Building 16 (Storey Hall), Melbourne City Campus, Royal Melbourne Institute of Technology

Address: 336–348 Swanston Street Melbourne, Australia


Transport and Access
Located on Swanston Street, near the corner of La Trobe Street, catch a City Loop train to nearby Melbourne Central train station or to Flinders Street. From Flinders Street, you can take a connecting City Loop train or Yarra Tram along Swanston Street.

Trams running along Swanston Street include routes 1, 3, 5, 6, 8, 16, 64, 67 and 72. Tram routes 24, 30 and 35 run along La Trobe Street.

Visit the Public Transport Victoria website for more information and connecting services in your area.

No on-campus parking is available for visitors, but you’ll find many commercial car parks a short walk away. Metered street parking is also available nearby, but note the time limits and clearway restrictions.


Building 16 (Storey Hall) Introduction

First built as the Hibernian Hall, it was remodelled as the iconic Storey Hall in 1995, when it received an ultra-modern extension, featuring geometric-shaped windows and tiles.

While the remodelling preserved the original, heritage-protected building, the extension includes references to Melbourne’s architectural past, while showing what can be done with modern design and architectural techniques and technology.

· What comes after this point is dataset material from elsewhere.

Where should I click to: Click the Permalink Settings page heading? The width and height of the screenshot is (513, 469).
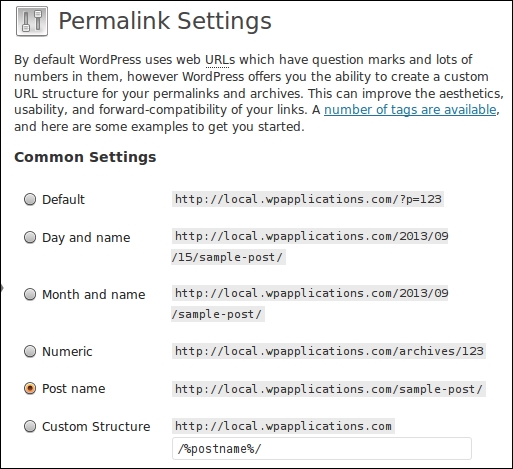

The building is now home to the RMIT Gallery and includes a large auditorium and function space. It was originally built for the Hibernian Australasian Catholic Benefit Society in 1887 – and the extensive use of green in the extension’s exterior references that Irish heritage.

The building was renamed in 1959 to honour two members of the Storey family with close links to RMIT.

Sir John Storey Senior, a pioneer of Australia’s automotive and aircraft industries, was Melbourne Technical College Vice President 1944-1945. His son, John Storey Junior, was a former Student Representative Council president.

What to see
Swanston Street facade
Storey Hall is a sandstone-faced load-bearing brick building. The front facade's classical design is dominated by the Corinthian columns set on a high base of Malmsbury bluestone. The National Trust citation says the “overall design is complicated by the use of coupled columns and elaborate temple windows in the Ionic order, on the first floor and the crowded quoin work on the pedestals which run through the ground floor... The most impressive example of the several halls erected by friendly benefit societies in 19th century Melbourne.“

To the left of the main entrance, steps lead down to First Site, the RMIT Union student gallery. The basement is notable for its original fireproof ceiling of concrete and corrugated metal.

Foyer and gallery
At the main entrance to the original building, bluestone steps lead up from Swanston Street to the RMIT Gallery, a professional exhibition space.

The new wing
Enter through the new glass door. Down the internal stairs is the 230 seat lecture theatre. Upstairs are a reception area and the main hall, capable of seating up to 750 people. The main hall combines classical and cutting-edge modern architecture into a vibrant and attractive whole. The shapes and spaces you see in Storey Hall were inspired partly by 'chaos' mathematics, particularly fractal geometry.